It would be interesting if every time we passed a McMansion in Arlington Heights, we were to consider that that home with its five bathrooms is only four degrees of separation from an Indian tepee.

Twenty years ago I interviewed Ruth Ewert who made that clear to me, if not in those exact words. When we spoke, she told me that her family had lived on this fabulous farmland-turned-suburb for generations.

Ruth Sigwalt Ewert was born in Arlington Heights in 1906. Sigwalt Street (one block south of Campbell) was named after her grandmother's brother, Uncle Charlie, mayor of Arlington Heights for six terms.

It was Ruth's Aunt Bertha who could remember seeing Indians setting up camp along the Des Plaines River. That means we are so close to the days when the Potawatomi used Arlington Heights Road as an Indian trail and camped on the Des Plaines River that we can say, in the current parlance, that there are only four degrees of separation from us to the Indians: the Indians would be the first degree, Aunt Bertha the second, Ruth Ewert, the third, and we and our neighbors in the McMansions, the fourth.

Parenthetically, Aunt Bertha lived to be over 100. On the Saturday night before she died, this woman, who had actually seen native Indians living on the river where now we picnic, played bridge. She confided to her niece that she regularly bid up her hands. "Ruthie, I don't want them to think I am a senile old lady and I make it most of the time."

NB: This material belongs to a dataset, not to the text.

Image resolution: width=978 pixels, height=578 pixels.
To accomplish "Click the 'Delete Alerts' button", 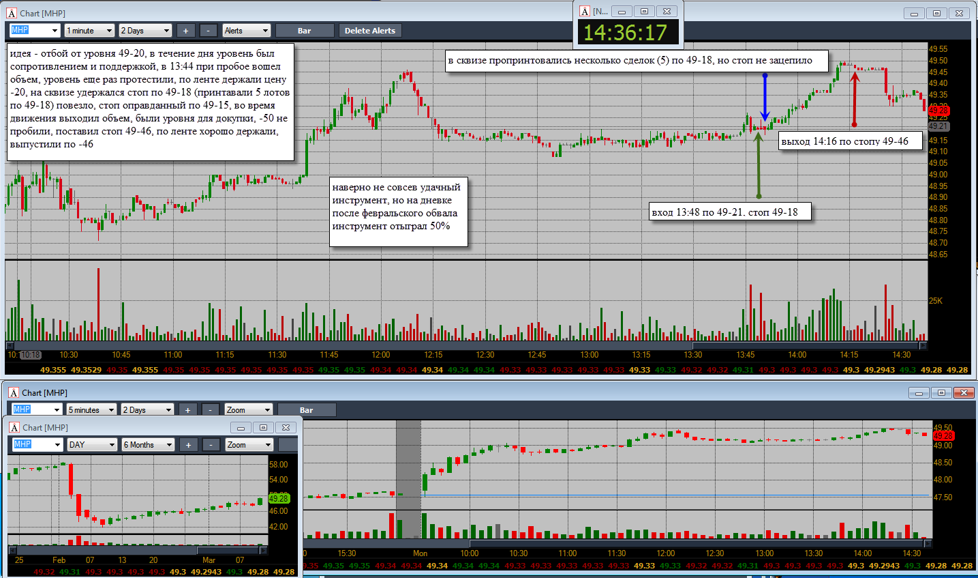I will [370, 31].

Those same smarts that Aunt Bertha used to keep up her bridge game and remember the Indians stood her in good stead as a young mother of two.

Ruth Ewert relayed to me a second remarkable Aunt Bertha story about Aunt Bertha putting her children through Northwestern University. Her husband ran their farm. Aunt Bertha decided to raise chickens. She sold her chickens for 25 cents each. "It is my little project," she would say.

With those accumulated quarters, Aunt Bertha paid most of the tuition to see her children through college.

In a way this is another four degrees of separation story, as well as a reflection of the quality of people who pioneered our suburb. Aunt Bertha's son parlayed his chicken-fed education into a position as the head of the Chicago Bar Association. When the association planned a convention in England during his tenure, Aunt Bertha's son went to England to work out the particulars. There he was entertained by the king.

Again, four degrees of separation: from Ruth Ewert to her Aunt Bertha to Aunt Bertha's son to the king of England.

There is an interesting sidelight to this Ewert-Sigwalt story. Ruth Ewert's forebears came from Alsace-Lorraine. At one time, a Sigwalt relative married another unrelated Sigwalt. Ruth Ewert said, "Little wonder. The name Sigwalt was as common in Alsace-Lorraine as Smith or Jones is in this country."